The Bowling Green–South Ferry shuttle was a shuttle service of the New York City Subway system that operated between Bowling Green and the inner loop platform at South Ferry. It operated to provide South Ferry service for IRT Lexington Avenue Line riders during hours when the 5 service did not stop at South Ferry (during the daytime on weekdays, and at first, also late nights). Because the inner loop station that the shuttle used at the South Ferry station was on such a tight curve, there was no continuous platform; instead four openings in the tunnel wall led into the station. Four R12 cars that were used on the shuttle, 5703–5706, were modified and equipped so that only the center door of each car would open at one of the open spaces.

History 

The shuttle was first operated in February 1909 to allow all rush hour trains to go to Brooklyn; the shuttle only operated during rush hours.

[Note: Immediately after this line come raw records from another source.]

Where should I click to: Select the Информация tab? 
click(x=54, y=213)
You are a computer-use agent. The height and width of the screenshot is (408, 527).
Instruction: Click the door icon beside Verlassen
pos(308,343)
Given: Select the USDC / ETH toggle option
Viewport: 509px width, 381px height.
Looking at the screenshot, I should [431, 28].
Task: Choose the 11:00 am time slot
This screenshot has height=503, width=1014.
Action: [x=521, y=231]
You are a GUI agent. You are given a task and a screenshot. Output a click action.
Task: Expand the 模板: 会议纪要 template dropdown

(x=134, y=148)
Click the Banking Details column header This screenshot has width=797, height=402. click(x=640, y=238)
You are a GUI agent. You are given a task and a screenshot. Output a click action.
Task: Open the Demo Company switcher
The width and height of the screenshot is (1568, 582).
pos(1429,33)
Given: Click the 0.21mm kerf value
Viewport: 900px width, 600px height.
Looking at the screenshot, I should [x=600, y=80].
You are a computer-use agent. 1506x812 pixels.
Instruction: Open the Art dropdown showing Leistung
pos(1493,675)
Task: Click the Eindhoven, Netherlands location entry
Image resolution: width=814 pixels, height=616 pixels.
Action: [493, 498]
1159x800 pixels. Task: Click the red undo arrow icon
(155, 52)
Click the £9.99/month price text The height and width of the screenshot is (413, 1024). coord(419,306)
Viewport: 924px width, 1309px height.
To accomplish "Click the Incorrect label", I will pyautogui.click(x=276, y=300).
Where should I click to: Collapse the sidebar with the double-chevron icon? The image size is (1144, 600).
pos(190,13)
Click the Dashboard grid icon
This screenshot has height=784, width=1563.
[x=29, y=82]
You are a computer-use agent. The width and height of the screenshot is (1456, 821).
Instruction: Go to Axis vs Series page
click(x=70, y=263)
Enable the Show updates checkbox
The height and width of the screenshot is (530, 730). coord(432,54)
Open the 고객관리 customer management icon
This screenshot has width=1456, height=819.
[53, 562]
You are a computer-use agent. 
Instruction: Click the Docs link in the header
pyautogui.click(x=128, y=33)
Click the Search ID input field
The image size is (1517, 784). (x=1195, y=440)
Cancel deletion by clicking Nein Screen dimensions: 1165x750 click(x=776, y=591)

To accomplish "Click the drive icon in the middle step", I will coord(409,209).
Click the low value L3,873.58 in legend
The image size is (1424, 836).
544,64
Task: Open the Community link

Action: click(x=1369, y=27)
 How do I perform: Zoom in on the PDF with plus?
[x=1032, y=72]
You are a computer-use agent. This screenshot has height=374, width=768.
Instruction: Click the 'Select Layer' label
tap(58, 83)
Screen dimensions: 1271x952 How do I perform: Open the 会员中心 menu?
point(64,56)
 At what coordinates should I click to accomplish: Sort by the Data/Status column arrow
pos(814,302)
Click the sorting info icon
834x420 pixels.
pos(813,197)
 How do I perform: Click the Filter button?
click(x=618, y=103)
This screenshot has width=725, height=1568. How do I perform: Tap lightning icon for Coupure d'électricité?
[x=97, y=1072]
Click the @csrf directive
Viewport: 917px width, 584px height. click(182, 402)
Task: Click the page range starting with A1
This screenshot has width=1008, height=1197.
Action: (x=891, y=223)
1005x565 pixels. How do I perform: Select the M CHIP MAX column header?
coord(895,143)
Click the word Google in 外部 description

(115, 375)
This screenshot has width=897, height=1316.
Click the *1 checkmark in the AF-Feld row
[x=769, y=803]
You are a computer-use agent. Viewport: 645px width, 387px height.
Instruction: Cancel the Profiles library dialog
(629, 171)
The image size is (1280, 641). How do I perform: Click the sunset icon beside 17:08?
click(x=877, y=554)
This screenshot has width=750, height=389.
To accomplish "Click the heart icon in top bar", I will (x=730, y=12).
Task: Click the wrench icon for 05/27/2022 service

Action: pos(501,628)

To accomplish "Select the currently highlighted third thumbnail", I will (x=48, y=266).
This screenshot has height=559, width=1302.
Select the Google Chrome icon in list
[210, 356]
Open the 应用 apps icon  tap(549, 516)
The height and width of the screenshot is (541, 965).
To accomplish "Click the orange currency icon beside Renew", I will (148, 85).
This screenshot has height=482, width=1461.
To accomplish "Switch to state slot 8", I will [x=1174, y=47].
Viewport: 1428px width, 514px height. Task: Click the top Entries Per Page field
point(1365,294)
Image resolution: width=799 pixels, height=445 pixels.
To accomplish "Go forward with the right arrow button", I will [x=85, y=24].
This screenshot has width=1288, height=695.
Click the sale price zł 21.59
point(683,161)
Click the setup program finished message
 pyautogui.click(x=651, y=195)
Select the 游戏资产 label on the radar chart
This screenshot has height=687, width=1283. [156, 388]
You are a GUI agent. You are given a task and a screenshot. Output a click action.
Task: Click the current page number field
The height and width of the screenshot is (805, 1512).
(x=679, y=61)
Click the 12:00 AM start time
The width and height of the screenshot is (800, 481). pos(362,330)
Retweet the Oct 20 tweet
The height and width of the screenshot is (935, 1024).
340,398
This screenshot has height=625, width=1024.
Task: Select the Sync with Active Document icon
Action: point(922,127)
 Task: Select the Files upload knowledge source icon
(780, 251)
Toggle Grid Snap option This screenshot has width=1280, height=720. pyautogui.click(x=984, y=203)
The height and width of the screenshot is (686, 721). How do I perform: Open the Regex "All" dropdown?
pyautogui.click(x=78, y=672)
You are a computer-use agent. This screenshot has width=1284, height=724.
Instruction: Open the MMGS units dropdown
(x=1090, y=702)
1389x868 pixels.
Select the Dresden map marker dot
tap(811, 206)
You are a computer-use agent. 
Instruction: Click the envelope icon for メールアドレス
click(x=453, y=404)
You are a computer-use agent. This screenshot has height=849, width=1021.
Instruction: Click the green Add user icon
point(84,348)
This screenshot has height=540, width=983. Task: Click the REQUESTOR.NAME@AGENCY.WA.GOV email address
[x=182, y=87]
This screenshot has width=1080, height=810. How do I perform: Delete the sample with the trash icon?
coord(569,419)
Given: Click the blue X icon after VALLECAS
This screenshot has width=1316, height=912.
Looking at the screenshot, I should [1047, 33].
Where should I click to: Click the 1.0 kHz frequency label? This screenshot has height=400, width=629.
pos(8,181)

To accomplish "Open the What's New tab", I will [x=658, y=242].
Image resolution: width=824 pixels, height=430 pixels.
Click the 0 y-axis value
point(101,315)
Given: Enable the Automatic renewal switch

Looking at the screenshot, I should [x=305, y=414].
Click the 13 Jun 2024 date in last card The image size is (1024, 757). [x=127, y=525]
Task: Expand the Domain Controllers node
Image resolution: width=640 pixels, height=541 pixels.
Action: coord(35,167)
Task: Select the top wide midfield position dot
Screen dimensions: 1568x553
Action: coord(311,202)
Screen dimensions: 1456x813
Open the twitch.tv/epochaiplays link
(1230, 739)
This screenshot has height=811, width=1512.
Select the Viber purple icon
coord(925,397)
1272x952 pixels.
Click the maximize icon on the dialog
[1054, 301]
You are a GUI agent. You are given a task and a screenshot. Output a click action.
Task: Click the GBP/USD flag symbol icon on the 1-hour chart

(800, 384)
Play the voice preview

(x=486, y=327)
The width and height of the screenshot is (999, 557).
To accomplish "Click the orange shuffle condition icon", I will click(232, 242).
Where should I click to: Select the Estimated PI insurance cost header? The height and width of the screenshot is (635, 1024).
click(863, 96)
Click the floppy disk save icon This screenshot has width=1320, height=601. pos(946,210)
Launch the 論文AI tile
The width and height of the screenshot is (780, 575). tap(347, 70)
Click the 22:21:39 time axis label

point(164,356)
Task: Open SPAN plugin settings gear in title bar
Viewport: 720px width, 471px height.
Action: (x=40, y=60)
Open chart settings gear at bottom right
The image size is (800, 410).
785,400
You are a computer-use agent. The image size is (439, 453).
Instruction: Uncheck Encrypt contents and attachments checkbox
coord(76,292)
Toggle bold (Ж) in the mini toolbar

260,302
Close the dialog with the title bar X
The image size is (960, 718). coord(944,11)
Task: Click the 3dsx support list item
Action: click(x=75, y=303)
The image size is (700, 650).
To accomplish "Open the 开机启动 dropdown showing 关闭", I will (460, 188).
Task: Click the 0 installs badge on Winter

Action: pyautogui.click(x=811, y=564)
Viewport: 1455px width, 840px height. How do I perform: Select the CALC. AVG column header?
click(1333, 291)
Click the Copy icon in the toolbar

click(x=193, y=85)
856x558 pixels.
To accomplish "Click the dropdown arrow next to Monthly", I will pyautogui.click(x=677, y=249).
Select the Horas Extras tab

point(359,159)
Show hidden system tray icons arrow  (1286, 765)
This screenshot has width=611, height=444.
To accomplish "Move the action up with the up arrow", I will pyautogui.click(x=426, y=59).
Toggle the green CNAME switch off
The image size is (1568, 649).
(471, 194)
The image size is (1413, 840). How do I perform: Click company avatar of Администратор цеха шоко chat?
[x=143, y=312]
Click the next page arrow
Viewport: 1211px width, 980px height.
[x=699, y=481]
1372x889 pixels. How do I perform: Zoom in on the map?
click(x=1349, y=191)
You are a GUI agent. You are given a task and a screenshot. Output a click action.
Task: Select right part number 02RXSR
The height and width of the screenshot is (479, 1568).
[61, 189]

Formerly, all Broadway express trains had terminated at South Ferry, with all Lenox Avenue express trains through to Brooklyn. Locals all ended at City Hall.

In August 1964, the Low-Voltage cars that were in service on the shuttle were replaced with R12s, which had their door circuits modified so that only the doors which aligned with the portals would open.

In 1967, the Bowling Green–South Ferry shuttle and all others in the New York City Subway system was given the label .

The New York City Transit Authority decided that the shuttle was more trouble to operate than the benefit it provided. At midnight between February 12 and 13, 1977, the Bowling Green shuttle was discontinued without replacement. Since then, IRT Lexington Avenue Line passengers have had to walk a relatively short distance from Bowling Green station in order to access South Ferry and the Staten Island Ferry terminal.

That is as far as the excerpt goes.